To aid the process, Harvest has hired Deutsche Bank, which advised Vitol on the 2006 deal with harvest, to flush out interested parties.

Harvest itself is certain it is on the right track in eying an expansion based on preliminary studies covering technical feasibility and plant reconfiguration designs.

In addition, a recently completed analysis by construction engineers SNC-Lavalin has “validated” the trust’s internal work.

Prize is 25-30% stake in refinery

Zahary said the upgraded facility would continue buying crude from South America, Russia and the Middle East, but it would add heavier crudes, with the products targeted at the same markets the refinery serves today, with distillate going to Europe and gasoline to New York and Boston.

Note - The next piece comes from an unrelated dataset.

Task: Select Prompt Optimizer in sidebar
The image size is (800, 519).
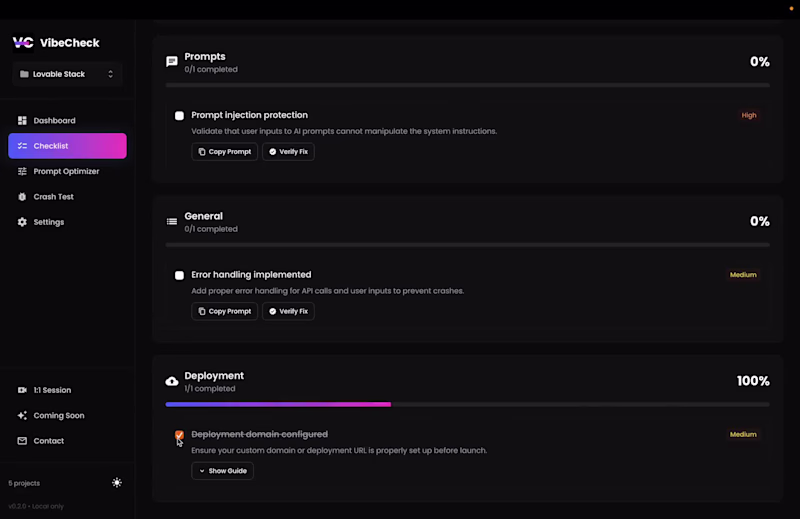Action: 66,171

He indicated Harvest would expect a partner to potentially finance all or most of the upgrade costs in exchange for a 25 to 30 percent stake in the refinery.

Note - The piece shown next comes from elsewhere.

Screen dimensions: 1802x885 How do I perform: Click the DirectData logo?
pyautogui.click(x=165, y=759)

He said the estimated return on investment and other financial metrics are “compelling.”

Jason Crumley, a Salman Partners analyst, said that given Harvest’s “fairly levered” balance sheet, a partner would reduce the trust’s exposure in a volatile refining market.

However, he said that if the upgrade can be completed it would be a “fairly significant” refinery in North America and should be able to generate a fairly strong cash flow.

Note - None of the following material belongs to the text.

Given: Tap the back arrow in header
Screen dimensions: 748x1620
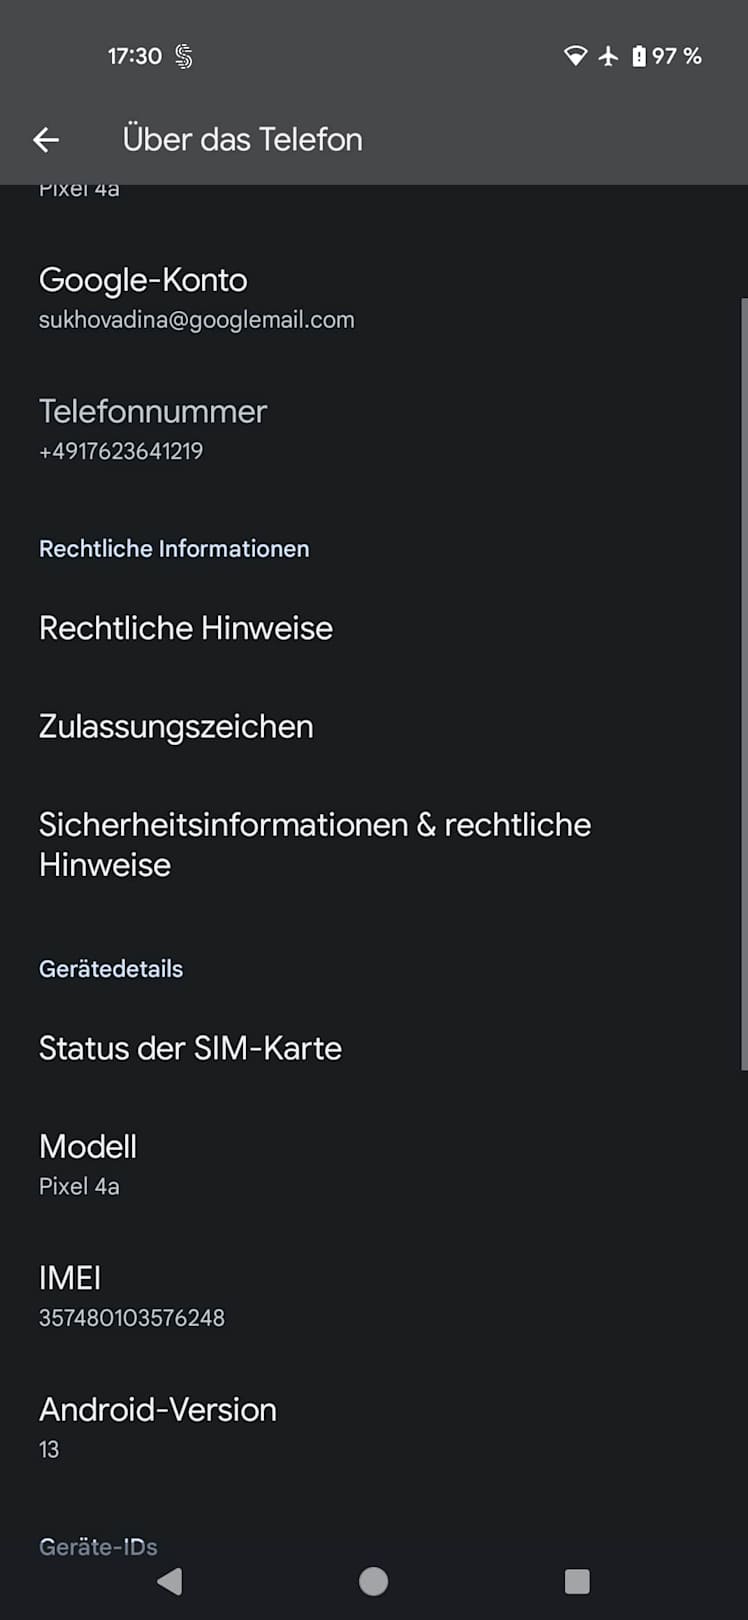Looking at the screenshot, I should (x=46, y=140).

UBS Securities Canada analyst Grant Hofer said in a note to clients that lining up a partner could be “very challenging” because of the project risks.

Partner wanted for Alberta heavy upgrader

On another Canadian refining front, privately-held North West Upgrading has recruited a new top executive to improve its chances of finding a partner for a planned merchant heavy upgrader in Alberta.

The company has appointed Doug Quinn, a former manager with Shell Canada during the design and construction stages of its Athabasca oil sands project and who has since worked with Washington State’s Puget Sound refining, as its new chief executive officer.

He will take over as CEO from Rob Pearce, who will become senior vice-president of corporate development.

Pearce said the hiring will allow North West to take the next step in its C$4 billion-$5 billion upgrading project “subject to financing.”

So far the company has lined up only one supply agreement with oil sands producers to secure bitumen feedstock and is at least a year away from starting construction of the upgrader near Edmonton.

The plant is designed to process bitumen into low-sulfur diesel and diluent.

The first phase was supposed to have come on stream in spring 2009, handling 70,000 bpd of bitumen, but North West was unable to arrange financing. The startup has since been postponed to 2012.

During these delays, the anticipated cost of the upgrader has climbed from C$1.6 billion to C$4.2 billion in 2007, partly because of a lawsuit from a group of unhappy investors.